Particulate matter promotes cancer metastasis through increased HBEGF expression in macrophages

Cancer: Particulate matter pollutants promote progression The inhalation of tiny particles known as particulate matter (PM) from polluted air induces an inflammatory response in the lungs that may contribute to tumor metastasis. PM contributes to a host of respiratory problems including lung cancer, and many of these toxic effects are thought to arise from chemical signals released by immune cells upon exposure to these pollutants. Seung-Ho Park at the Korea Research Institute of Bioscience and Biotechnology, Daejon, South Koread, and coworkers have determined that immune cells exposed to PM secrete HBEGF, member of the EGF family of growth factors, which causes cultured cancer cells to transition into a more invasive, metastatic state. They observed a similar process in mice injected with cancer cells, where exposure to PM resulted in elevated HBEGF production and increased numbers of metastatic tumors. Although many cohort studies have reported that long-term exposure to particulate matter (PM) can cause lung cancer, the molecular mechanisms underlying the PM-induced increase in cancer metastasis remain unclear. To determine whether PM contributes to cancer metastasis, cancer cells were cultured with conditioned medium from PM-treated THP1 cells, and the migration ability of the treated cancer cells was assessed.
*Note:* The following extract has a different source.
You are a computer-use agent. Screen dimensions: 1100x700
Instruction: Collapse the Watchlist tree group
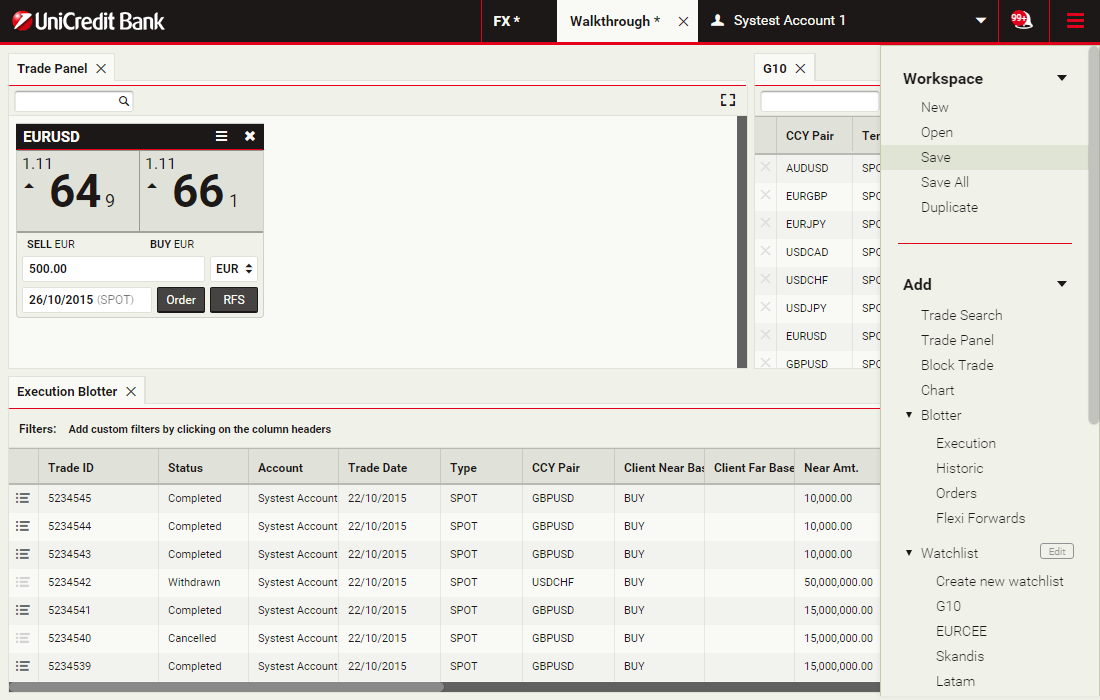tap(909, 553)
The key molecules involved were identified using RNA-seq analysis. In addition, metastatic ability was analyzed in vivo by injection of cancer cells into the tail vein and intratracheal injection of PM into the lungs of C57BL/6 mice. We found that PM enhances the expression of heparin-binding EGF-like growth factor (HBEGF) in macrophages, which induces epithelial-to-mesenchymal transition (EMT) in cancer cells, thereby increasing metastasis. Macrophage stimulation by PM results in activation and subsequent nuclear translocation of the aryl hydrocarbon receptor and upregulation of HBEGF. Secreted HBEGF activates EGFR on the cancer cell surface to induce EMT, resulting in increased migration and invasion in vitro and increased metastasis in vivo. Therefore, our study reveals a critical PM-macrophage-cancer cell signaling axis mediating EMT and metastasis and provides an effective therapeutic approach for PM-induced malignancy.

Automated summary

The study reveals that exposure to particulate matter pollutants can induce immune cells to secrete HBEGF, leading to a more invasive state in cancer cells. This finding helps uncover the mechanism by which PM promotes cancer metastasis.